▸ WHAT THIS TASK INVOLVES
One part of the entries below is wanted: the lines from the one containing "You are a GUI" through the one containing "Task: Click the City label in the legend". Write those out exactly and nothing else.

[Opening LISTED RECORDS section]

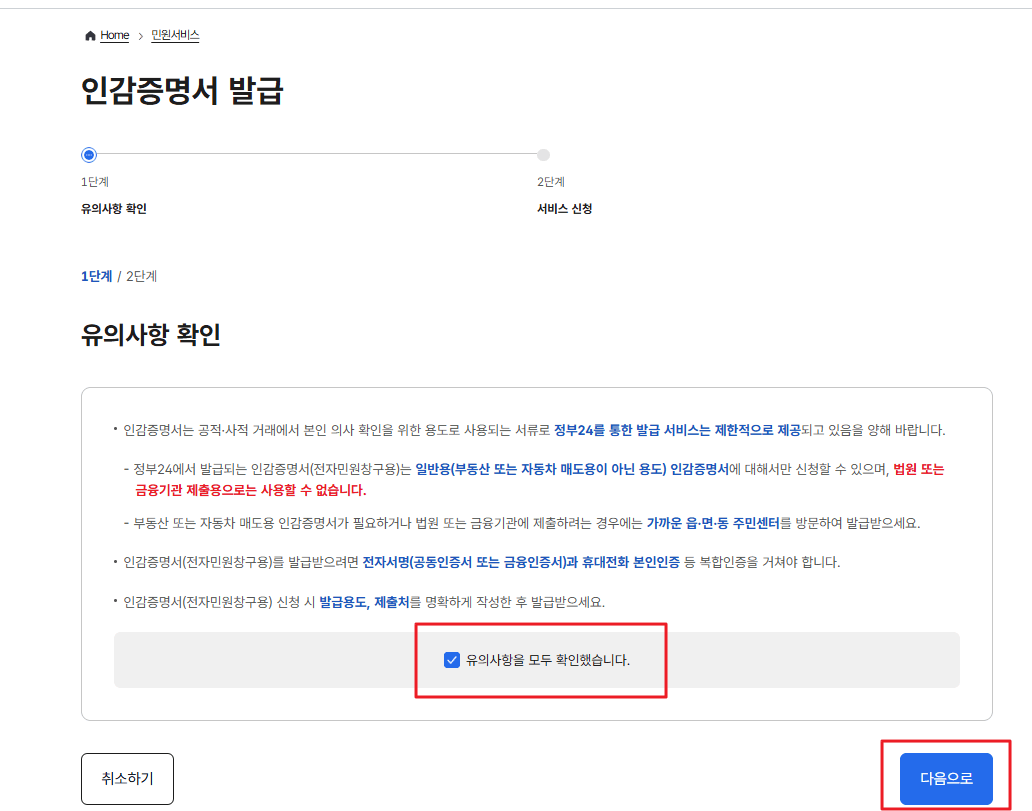Click the progress bar line between steps
The image size is (1032, 811).
click(315, 155)
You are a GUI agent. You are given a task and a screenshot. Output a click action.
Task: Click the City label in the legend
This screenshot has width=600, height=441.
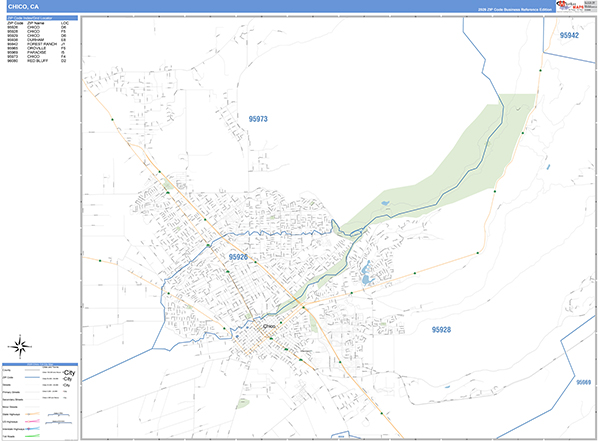click(69, 372)
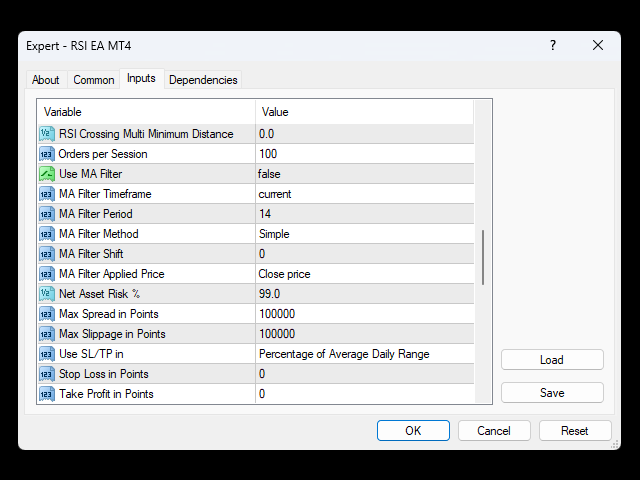Click the icon beside MA Filter Timeframe
Image resolution: width=640 pixels, height=480 pixels.
point(47,194)
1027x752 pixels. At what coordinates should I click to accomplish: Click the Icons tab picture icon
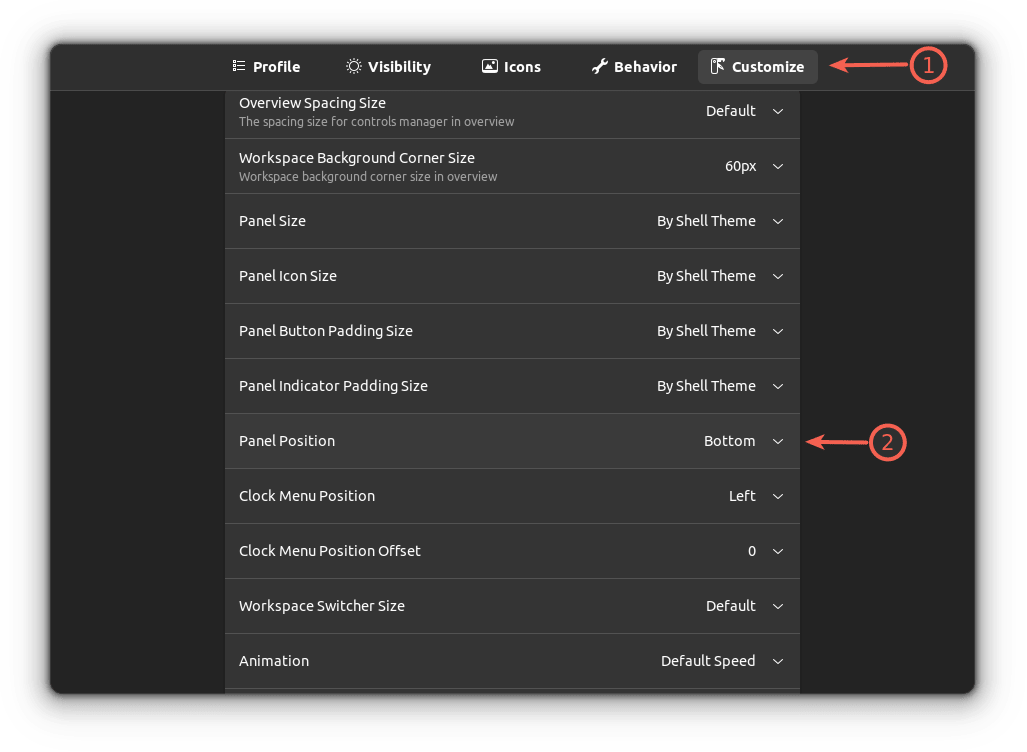(489, 66)
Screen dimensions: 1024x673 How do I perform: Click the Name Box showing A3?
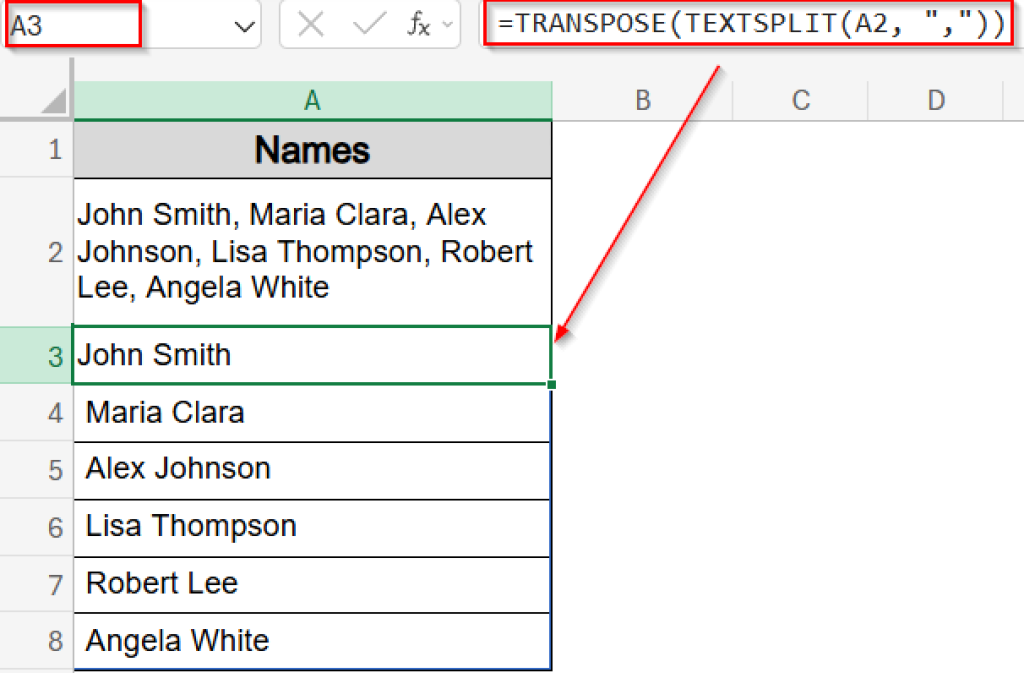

[Closing LISTED RECORDS section]

▸ OUTPUT FOR THIS EXERCISE
You are a GUI agent. You are given a task and a screenshot. Output a click action.
Task: Click the City label in the legend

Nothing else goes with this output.